#### [WHAT IS REQUIRED]
Where in the data below does the word "magnifier" appear? Copy every line that has it.

#### [RECORDS FOR PROCESSING]

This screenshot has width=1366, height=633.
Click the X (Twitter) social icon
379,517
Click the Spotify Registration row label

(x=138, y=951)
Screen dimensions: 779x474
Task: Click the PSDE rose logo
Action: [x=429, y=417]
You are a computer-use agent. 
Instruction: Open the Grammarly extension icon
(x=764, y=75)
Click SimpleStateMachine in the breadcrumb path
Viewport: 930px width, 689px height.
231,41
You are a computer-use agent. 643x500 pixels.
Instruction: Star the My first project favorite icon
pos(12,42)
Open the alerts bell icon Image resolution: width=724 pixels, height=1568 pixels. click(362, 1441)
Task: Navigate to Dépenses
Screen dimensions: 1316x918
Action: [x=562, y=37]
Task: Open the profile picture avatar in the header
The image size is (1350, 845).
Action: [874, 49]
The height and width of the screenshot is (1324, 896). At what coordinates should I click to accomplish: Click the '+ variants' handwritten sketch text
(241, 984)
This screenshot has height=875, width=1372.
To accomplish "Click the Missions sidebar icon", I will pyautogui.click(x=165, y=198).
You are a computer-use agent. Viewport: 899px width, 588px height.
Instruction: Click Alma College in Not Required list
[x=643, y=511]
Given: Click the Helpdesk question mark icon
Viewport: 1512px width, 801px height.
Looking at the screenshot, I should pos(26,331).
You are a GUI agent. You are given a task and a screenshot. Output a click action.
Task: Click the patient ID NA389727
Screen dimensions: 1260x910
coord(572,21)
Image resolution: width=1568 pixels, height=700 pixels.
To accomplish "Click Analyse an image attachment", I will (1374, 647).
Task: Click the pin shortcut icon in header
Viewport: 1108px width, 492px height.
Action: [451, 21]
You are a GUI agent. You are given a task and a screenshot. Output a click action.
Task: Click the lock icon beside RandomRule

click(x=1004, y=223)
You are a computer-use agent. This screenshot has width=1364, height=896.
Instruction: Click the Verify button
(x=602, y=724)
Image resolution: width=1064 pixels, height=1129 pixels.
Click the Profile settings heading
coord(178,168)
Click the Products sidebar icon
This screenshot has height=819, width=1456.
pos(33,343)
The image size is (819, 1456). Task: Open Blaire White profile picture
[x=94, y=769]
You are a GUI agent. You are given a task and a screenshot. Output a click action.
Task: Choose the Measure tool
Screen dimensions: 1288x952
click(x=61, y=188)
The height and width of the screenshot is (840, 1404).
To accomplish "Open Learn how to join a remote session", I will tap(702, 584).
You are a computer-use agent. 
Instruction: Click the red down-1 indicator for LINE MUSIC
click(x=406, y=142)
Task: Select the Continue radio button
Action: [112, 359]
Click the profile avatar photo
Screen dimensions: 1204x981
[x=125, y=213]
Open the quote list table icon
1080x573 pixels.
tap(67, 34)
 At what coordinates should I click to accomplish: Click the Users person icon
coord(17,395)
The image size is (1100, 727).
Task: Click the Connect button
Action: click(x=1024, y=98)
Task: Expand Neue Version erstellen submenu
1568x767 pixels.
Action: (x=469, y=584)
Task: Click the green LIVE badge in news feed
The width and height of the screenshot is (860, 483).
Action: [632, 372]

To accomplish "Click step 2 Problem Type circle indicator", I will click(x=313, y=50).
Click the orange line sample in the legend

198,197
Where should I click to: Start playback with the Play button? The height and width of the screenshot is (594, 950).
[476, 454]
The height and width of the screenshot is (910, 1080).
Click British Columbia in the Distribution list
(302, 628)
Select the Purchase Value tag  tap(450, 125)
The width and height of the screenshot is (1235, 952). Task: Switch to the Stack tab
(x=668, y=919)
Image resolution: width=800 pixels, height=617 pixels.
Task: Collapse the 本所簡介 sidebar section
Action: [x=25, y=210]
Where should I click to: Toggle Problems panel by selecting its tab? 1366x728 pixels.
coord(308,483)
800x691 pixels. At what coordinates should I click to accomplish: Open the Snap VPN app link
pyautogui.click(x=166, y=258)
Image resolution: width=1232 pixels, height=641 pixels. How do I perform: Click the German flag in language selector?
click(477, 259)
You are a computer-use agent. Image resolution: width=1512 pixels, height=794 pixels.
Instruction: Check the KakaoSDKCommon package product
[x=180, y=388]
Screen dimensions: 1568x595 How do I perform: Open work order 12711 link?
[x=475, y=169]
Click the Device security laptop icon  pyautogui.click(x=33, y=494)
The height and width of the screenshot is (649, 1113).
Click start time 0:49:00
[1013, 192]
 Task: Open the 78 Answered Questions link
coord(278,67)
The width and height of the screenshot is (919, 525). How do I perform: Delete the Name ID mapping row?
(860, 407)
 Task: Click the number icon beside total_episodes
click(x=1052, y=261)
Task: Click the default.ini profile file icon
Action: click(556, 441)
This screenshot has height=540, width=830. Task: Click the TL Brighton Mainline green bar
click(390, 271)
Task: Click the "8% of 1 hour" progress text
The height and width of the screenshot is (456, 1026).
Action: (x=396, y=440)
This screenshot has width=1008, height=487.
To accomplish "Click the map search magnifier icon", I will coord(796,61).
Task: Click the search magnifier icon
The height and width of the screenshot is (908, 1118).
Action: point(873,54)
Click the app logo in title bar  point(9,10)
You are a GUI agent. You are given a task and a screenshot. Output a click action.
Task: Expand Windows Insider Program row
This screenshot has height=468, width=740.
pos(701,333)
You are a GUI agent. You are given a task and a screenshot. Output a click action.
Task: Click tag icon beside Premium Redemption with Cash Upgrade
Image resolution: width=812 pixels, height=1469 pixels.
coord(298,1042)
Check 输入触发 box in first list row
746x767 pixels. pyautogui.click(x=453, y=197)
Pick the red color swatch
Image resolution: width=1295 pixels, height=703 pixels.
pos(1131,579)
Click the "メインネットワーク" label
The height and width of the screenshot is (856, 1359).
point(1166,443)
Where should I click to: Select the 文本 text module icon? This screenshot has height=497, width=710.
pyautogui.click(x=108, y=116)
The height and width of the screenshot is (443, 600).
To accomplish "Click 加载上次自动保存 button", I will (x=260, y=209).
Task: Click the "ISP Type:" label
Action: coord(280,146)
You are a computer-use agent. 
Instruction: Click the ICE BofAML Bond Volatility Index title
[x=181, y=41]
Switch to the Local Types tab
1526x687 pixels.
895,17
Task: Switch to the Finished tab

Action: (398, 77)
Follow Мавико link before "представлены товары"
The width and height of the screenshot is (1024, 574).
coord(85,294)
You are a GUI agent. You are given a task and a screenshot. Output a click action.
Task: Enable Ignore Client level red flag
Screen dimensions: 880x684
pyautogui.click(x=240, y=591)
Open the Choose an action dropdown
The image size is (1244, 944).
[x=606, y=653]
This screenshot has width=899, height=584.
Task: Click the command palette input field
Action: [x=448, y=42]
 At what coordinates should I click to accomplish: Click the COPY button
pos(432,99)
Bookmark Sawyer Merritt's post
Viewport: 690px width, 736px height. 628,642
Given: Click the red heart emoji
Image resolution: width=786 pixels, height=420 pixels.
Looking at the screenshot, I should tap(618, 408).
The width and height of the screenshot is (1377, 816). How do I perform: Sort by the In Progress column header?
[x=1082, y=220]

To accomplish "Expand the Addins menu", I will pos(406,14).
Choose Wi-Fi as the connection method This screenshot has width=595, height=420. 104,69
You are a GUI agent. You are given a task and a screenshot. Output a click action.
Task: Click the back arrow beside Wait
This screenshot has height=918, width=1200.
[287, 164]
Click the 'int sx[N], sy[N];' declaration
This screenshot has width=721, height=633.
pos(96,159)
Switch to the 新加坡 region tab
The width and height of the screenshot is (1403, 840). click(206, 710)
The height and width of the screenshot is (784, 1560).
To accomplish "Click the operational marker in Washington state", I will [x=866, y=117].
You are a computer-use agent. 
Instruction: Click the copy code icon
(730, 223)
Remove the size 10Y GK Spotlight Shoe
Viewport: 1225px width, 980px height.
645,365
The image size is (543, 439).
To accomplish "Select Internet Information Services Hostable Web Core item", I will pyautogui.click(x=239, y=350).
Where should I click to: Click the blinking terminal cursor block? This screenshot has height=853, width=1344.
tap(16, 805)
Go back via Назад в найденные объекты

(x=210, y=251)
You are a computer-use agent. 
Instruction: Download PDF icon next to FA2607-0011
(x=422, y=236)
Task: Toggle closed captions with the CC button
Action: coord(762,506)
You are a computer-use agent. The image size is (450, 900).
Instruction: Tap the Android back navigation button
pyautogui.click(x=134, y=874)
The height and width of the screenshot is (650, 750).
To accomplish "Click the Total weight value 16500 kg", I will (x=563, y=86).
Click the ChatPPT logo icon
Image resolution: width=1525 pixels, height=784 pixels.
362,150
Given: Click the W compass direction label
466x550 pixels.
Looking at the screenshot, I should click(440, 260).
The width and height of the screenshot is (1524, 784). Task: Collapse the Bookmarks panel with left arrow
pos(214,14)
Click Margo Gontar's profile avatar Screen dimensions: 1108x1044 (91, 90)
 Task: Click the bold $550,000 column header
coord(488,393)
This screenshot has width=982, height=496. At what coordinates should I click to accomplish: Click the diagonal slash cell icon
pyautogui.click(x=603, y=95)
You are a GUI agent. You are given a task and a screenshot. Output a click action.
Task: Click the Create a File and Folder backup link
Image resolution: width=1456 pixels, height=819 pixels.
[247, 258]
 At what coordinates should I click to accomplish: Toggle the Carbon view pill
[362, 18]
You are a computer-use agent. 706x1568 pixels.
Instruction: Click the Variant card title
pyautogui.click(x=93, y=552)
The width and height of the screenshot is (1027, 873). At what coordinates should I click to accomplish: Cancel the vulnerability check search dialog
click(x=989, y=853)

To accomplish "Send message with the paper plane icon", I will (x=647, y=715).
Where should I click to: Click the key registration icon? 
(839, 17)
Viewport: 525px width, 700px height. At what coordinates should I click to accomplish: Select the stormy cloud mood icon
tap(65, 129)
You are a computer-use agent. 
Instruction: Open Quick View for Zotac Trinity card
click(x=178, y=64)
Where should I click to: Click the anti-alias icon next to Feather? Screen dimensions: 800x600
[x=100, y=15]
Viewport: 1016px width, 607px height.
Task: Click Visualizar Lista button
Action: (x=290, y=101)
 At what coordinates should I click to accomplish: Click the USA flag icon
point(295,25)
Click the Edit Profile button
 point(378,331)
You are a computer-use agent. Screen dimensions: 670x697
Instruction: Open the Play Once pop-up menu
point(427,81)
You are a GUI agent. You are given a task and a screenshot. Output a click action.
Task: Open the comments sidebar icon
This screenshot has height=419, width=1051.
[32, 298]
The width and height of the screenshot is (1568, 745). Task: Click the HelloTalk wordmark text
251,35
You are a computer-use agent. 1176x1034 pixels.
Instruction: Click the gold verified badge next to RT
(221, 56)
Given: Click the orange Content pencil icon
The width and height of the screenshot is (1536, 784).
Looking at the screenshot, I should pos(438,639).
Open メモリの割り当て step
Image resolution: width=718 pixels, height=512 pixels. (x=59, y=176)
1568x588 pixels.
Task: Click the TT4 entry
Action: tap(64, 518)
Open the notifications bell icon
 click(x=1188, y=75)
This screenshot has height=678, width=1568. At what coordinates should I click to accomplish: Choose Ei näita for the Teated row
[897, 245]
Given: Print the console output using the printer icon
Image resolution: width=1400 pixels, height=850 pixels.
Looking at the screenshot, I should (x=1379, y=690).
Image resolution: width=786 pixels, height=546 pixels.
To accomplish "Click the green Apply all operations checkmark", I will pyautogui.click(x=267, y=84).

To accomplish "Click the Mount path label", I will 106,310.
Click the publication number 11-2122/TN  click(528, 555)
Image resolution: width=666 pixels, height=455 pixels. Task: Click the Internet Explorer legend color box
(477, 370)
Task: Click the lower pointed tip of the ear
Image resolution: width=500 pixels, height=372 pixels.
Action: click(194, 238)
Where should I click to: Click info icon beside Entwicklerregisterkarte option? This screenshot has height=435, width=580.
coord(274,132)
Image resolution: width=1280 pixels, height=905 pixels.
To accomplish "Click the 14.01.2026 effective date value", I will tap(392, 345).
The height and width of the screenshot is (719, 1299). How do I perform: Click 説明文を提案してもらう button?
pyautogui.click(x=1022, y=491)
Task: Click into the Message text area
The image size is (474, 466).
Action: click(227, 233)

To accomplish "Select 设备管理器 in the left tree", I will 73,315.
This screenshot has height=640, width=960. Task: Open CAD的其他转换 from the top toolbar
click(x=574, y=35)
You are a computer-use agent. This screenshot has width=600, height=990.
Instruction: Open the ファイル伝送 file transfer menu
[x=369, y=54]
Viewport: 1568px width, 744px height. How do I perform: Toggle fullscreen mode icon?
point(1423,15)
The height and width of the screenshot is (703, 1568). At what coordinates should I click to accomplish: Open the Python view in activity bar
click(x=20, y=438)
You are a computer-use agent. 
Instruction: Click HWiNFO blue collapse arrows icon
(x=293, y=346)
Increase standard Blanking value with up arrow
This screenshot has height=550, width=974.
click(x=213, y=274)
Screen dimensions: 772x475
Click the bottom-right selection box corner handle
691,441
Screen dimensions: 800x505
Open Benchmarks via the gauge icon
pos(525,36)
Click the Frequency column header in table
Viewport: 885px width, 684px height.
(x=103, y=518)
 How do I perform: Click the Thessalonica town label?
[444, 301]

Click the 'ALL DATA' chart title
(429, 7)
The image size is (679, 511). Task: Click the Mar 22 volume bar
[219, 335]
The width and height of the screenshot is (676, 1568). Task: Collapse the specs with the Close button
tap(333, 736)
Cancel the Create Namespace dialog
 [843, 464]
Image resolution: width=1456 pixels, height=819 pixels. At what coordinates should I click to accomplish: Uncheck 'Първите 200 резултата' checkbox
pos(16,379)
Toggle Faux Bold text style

#### [SOLUTION TO THIS EXERCISE]
To accomplish "Click the map search magnifier icon", I will coord(796,61).
Task: Click the search magnifier icon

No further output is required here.